The performed measurements were based on a manual muscle test, which is subjective by nature. Using a handheld device, the MMTs could be objectified. With respect to scientific quality criteria, it is necessary to point out that the tester’s ability to generate reproducible force profiles was proven in a previous study [35]. All methodological aspects of the measured biomechanical parameters in the comparison of different procedures were given and discussed above, and they can be rated as suitable. Despite the low number of included participants, the clear results gave an unambiguous picture.
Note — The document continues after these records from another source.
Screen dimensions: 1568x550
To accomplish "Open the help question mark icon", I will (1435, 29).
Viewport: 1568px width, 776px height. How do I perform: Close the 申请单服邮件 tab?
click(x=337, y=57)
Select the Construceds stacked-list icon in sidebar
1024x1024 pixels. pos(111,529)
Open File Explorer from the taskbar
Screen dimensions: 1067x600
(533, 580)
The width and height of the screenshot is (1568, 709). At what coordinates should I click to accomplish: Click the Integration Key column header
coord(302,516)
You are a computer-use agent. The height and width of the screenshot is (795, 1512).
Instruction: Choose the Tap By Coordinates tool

Nevertheless, the findings should be verified in future studies with a greater number of participants.

5. Conclusions

The adaptive holding muscle function reacted to a generated slack in muscle spindles with a significant reduction. This suggests that holding against (varying) external forces requires appropriate proprioception—especially regarding length and tension control—and likely contains reflex components. Since the maximal AF was not affected by the different procedures, the holding isometric Adaptive Force (AFiso_max) should be considered as an independent type of muscle action mirroring interference in the complex control circuitries more sensitive than the usual measurements of the MVIC or other pushing forces.

Since a reduced holding function is interpreted as musculoskeletal instability, this special muscle function should be regarded with respect to risk of injury and to the development of musculoskeletal complaints in sports or everyday activities where adaptation of force to the external circumstances is almost always necessary.

It is concluded that assessing the holding capacity could be a useful approach to support diagnostics to investigate the functional state of the neuromuscular system, which offers advantages over conventional measurements of maximal forces.

Eventually, of course, further investigations are needed to clarify whether there are specific motions in everyday activities or sports with a certain risk to impair muscle spindles and, therefore, the quality of motion. The considered procedures including AF measurements could also be an approach to assess the processing of muscle spindle afferents in motor control in subjects with specific conditions such as aging and pathologies or during convalescence after muscle injuries.